Prijanto Akui Hubungannya dengan Foke Tidak Sehat
Sebelum meninggalkan Balai Kota usai pembatalan rapat paripurna, Rabu (25/1/2012), Wakil Gubernur DKI Prijanto menyempatkan membagikan
Penulis:
Danang Setiaji Prabowo
Editor:
Johnson Simanjuntak
TRIBUNNEWS.COM, JAKARTA - Sebelum meninggalkan Balai Kota usai pembatalan rapat paripurna, Rabu (25/1/2012), Wakil Gubernur DKI Prijanto menyempatkan membagikan buku yang berisikan alasan utama kenapa dirinya mengundurkan diri dari jabatan.
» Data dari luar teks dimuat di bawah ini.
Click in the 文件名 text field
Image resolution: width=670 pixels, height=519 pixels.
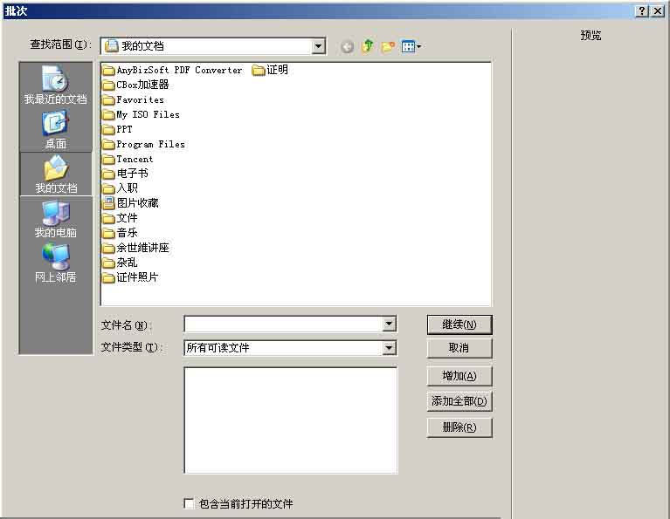tap(282, 324)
Dalam buku berjudul Kenapa Saya Mundur dari Wagub DKI Jakarta, Prijanto berterus terang bahwa pengunduran dirinya memang berkaitan hubungannya dengan Gubernur DKI Fauzi Bowo atau yang biasa disapa Foke.
"Pertama alasan yang menyangkut peran saya sebagai orang nomor dua dalam relasi kekuasaan dengan orang nomor satu. Alasan psikologis dalam jalinan birokrasi, menggambarkan hubungan atasan dan bawahan yang makin tidak sehat," tulis Prijanto dalam bukunya.
Dikatakannya, alasan tersebut membuat keadaan yang tidak memungkinkan untuk bekerja secara produktif. Menurutnya alasan psikologis tersebut bukanlah alasan emosional, melainkan cerminan komitmen tanggung jawab dari seorang warga negara yang ingin maksimal memberikan pengabdiannya kepada publik melalui jabatan tersebut.
"Buku ini juga bentuk permohonan maaf kepada Gubernur DKI dan saya tidak meninggalkan tata krama untuk mohon pamit kepada beliau," tulis purnawirawan TNI bintang dua ini.